Carry on the post about the upsetting prenatal doctor visit, starting after its final sentence.

> _EXTRACT_
<<<<

I haven't really been around this week. My baby shower was great, my friend's visit was wonderful, however, I had a really horrible doctor visit on Tuesday. I came this close to being admitted to the hospital because, after being left sit in the waiting room for too long, then put in a room for 45 minutes (the same room I fell asleep in a month or so ago, and was left in there for an hour), and then hearing the doctor have a 10 minute conversation with a pharmaceutical sales rep, in which they continued the conversation they've been having for the last 4 weeks about whether or not he wants pre-stamped prescription pads for whatever product the rep is touting (I think it's birth-control pills, but I'm not sure, and at this point, I don't care), when he got in the room, I was MAD. I know we have a language barrier, but he said some things to me that I don't particularly care for, and they were scary, and he told me not to cry because I was upsetting myself. UMMM . . . K. Our doctor-patient relationship has been deteriorating rapidly over the last month or so, and I can't put my finger on why, but I think it has something to do with the fact that he seems to think my pregnancy should be the central focus of the entire family, to the point where it's not unreasonable that my husband takes multiple days off a week to take me to doctor visits, and the fact that I understand that he can not keep the small business that keeps a roof over my pregnant head going missing this much work. It ended up that I got sent home, with an edict that I can not drive anymore, I am supposed to rest as much as possible, and that I have to go to the hospital tomorrow, apparently to speak to a perinatologist, but since I've been supposed to see the perinatologist since January, and all I seem to see is bills from them, I'll keep you posted.

>>>>

> _DATA PROVIDED_

<<<<

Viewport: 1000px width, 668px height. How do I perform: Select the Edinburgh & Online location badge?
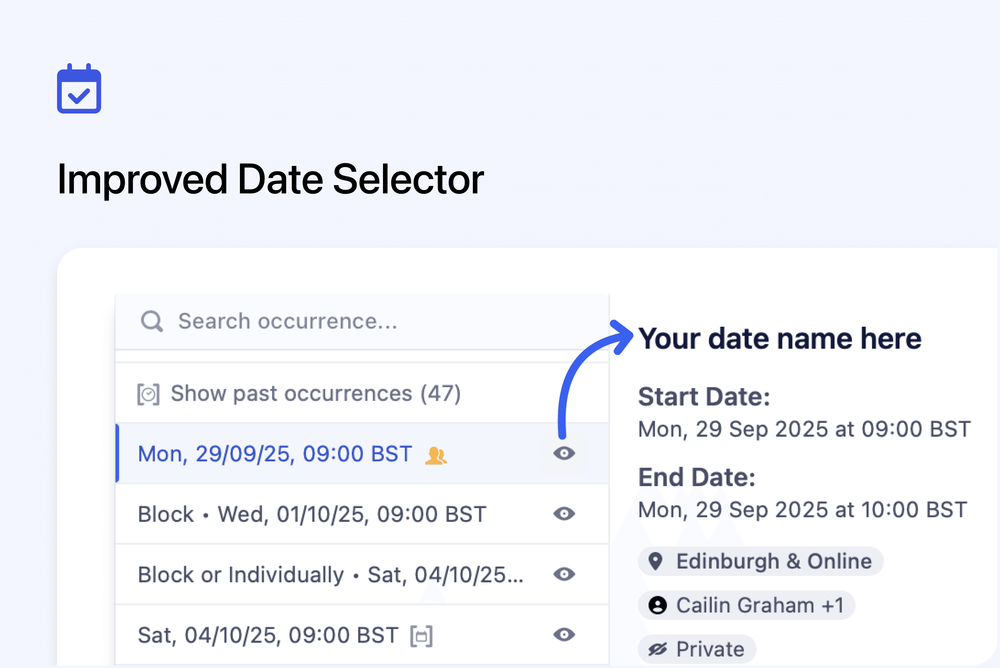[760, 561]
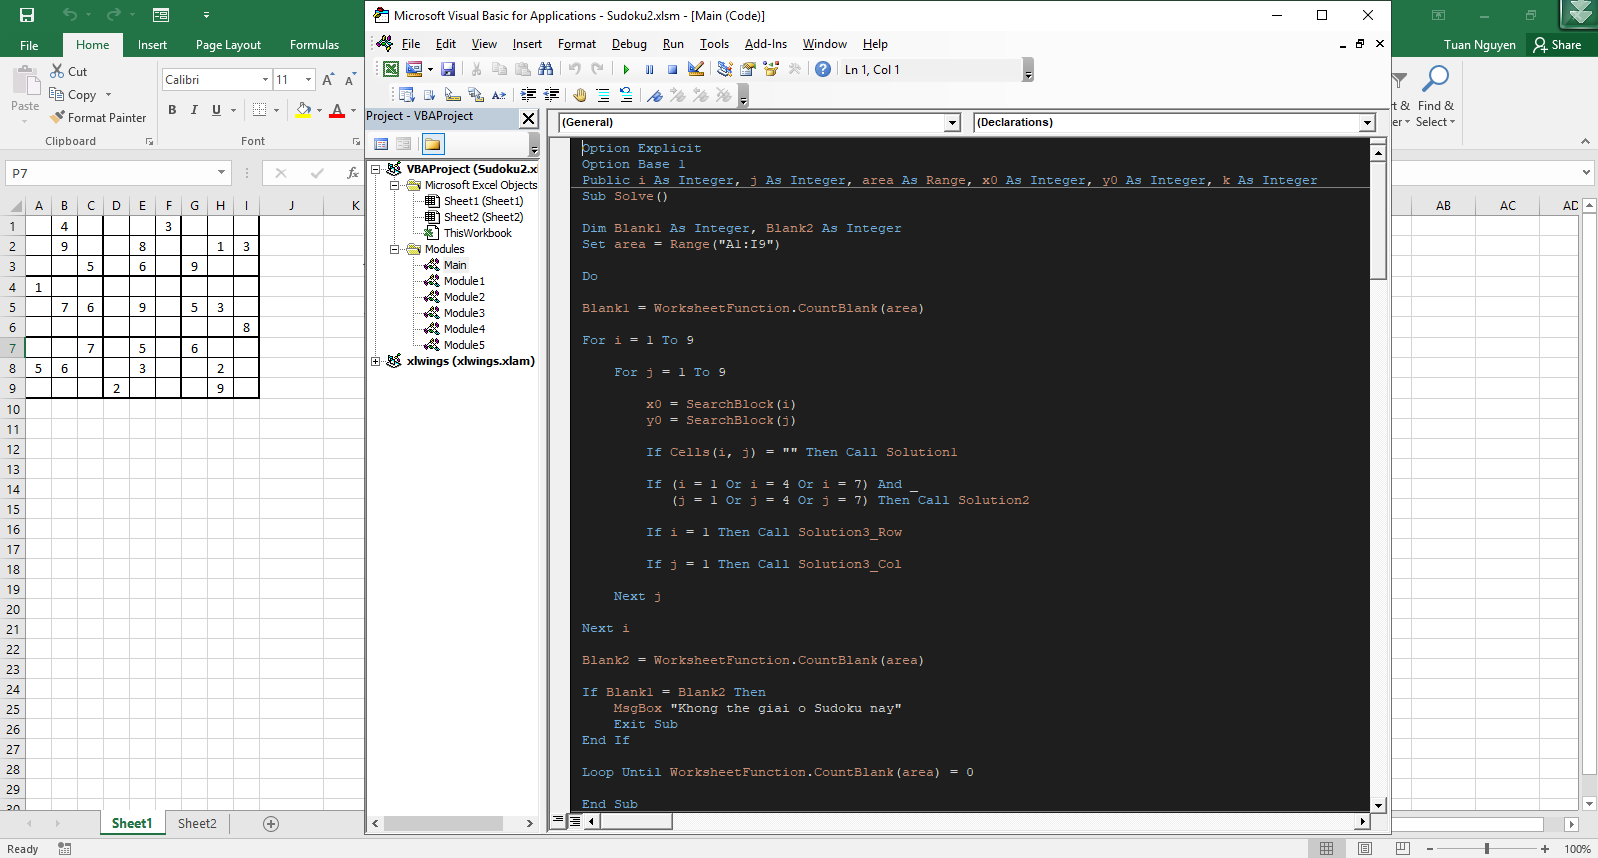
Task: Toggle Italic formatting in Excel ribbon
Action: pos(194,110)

>>>>
<<<<

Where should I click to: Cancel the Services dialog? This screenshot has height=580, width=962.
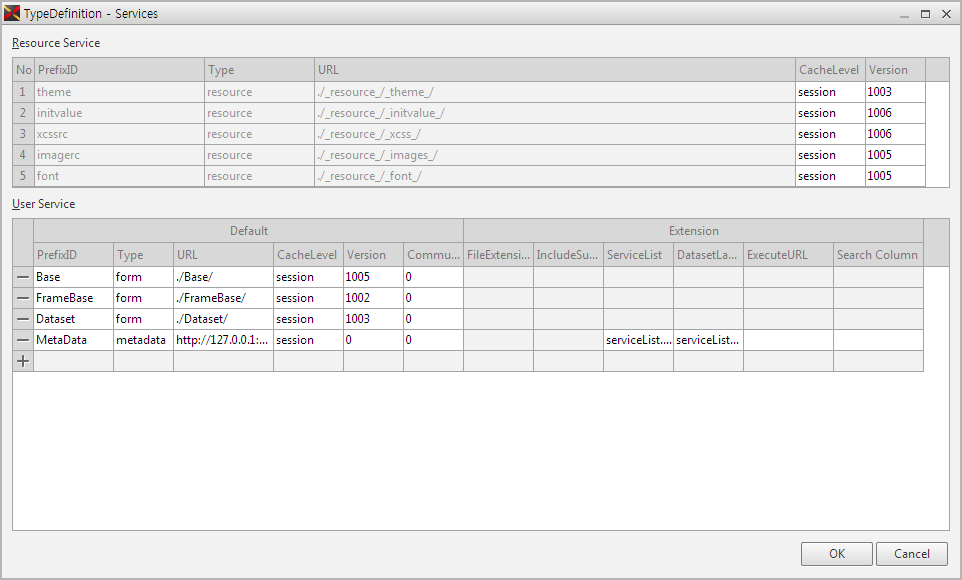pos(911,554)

>>>>

> _ANSWER TO THE PROBLEM_
Left-brain was HOT when he heard what happened, but he set right to work getting our plan together. He took all the little clothes I got down and washed them for me. He used a dryer sheet on them, which was not the best thing, but he was trying to help, and I wouldn't criticize him for the world. We packed her little bag for her to come home. I was only recommended to put 3 outfits in, but we chose 5 of each, just in case she needs options. He's going out tonight to get the rest of the things we need, in case we run out of time; there is something so charming, seeing this big, quick man moving through the baby department, looking at the tiny little lacy socks, saying things like, "Why is it all pink?" I feel horrible for making extra work for him, and I feel like I'm just causing one problem after another, but he said it's OK. He said even if her I did have to remind him that he has to read labels when cooking, because he made dinner with potato bread, and that is not good. He said, "But it was a good brand." Well, babe, still had sugar, LOL. He tries really hard. He is a good man, he will be a good father.
I was so upset Tuesday night that Left-brain said I should stitch, and I told him I didn't want to. I didn't feel like it. I got to feeling a little better last night and picked up Icy, but I didn't do too much. Still haven't worked myself up to it.